Physiological relevance of telomeric G-quadruplex formation: a potential drug target
Article first published online: 16 JAN 2007
Copyright © 2007 Wiley Periodicals, Inc.
Volume 29, Issue 2, pages 155–165, February 2007
How to Cite
Oganesian, L. and Bryan, T. M. (2007), Physiological relevance of telomeric G-quadruplex formation: a potential drug target. Bioessays, 29: 155–165. doi: 10.1002/bies.20523
- Issue published online: 16 JAN 2007
- Article first published online: 16 JAN 2007
- The Wellcome Trust (TMB, Senior Research Fellowship. Grant Number: GR066727MA
- The National Health and Medical Research Council of Australia (LO)

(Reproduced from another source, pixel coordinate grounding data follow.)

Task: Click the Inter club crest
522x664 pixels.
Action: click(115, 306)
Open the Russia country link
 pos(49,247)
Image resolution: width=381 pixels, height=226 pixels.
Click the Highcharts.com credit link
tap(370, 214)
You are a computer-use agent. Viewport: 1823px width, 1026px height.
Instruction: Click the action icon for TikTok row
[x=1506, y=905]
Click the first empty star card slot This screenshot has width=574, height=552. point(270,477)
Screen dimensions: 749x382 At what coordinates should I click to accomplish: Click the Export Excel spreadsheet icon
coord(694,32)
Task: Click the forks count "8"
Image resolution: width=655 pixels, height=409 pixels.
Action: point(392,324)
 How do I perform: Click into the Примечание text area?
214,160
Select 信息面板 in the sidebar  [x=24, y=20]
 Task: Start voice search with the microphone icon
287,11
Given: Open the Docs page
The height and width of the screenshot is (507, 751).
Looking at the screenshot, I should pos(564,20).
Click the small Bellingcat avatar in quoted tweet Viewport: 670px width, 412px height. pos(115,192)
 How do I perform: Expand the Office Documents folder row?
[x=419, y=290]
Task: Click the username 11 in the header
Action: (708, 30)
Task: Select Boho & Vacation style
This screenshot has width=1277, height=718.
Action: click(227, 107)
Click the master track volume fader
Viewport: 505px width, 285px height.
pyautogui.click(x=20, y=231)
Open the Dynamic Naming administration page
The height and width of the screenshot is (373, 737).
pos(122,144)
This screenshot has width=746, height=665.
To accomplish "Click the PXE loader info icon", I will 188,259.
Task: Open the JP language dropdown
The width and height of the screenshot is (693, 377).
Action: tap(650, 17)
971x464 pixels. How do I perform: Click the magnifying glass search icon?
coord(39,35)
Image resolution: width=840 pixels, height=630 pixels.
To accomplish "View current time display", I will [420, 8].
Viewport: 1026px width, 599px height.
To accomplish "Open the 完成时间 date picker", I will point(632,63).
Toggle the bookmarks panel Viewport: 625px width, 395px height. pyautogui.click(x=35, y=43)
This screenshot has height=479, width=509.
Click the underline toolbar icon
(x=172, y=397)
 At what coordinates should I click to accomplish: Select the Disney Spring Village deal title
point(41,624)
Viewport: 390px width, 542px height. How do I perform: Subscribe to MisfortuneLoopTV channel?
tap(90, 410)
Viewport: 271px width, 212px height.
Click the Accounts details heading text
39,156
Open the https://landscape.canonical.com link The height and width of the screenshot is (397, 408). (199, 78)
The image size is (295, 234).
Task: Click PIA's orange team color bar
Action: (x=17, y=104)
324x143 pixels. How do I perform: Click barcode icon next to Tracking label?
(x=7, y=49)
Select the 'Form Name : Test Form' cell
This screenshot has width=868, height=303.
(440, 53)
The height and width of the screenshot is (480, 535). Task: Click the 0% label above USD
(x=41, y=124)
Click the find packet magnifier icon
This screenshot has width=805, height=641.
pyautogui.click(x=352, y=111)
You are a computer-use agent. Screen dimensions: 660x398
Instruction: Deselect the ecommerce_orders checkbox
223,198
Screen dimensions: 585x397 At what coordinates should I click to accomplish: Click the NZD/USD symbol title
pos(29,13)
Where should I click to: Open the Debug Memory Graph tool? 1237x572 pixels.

The concept of a G-quartet, a unique structural arrangement intrinsic to guanine-rich DNA, was first introduced by Gellert and colleagues1 over 40 years ago. For decades, it has been uncertain whether the G-quartet and the structure that it gives rise to, the G-quadruplex, are purely in vitro phenomena. Nevertheless, the presence of signature G-rich motifs in the eukaryotic genome, and the plethora of proteins that bind to, modify or resolve this nucleic acid structure in vitro have provided circumstantial evidence for its physiological relevance. More recently, direct visualisation of G-quadruplex DNA at native telomeres was achieved, bolstering the evidence for its existence in the cell. Furthermore, G-quadruplex folded telomeric DNA has been found to perturb telomere function and to impede the action of telomerase, an enzyme overexpressed in >85% of human cancers, hence opening up a novel avenue for cancer therapy in the form of G-quadruplex stabilising agents. BioEssays 29: 155–165, 2007. © 2007 Wiley Periodicals, Inc.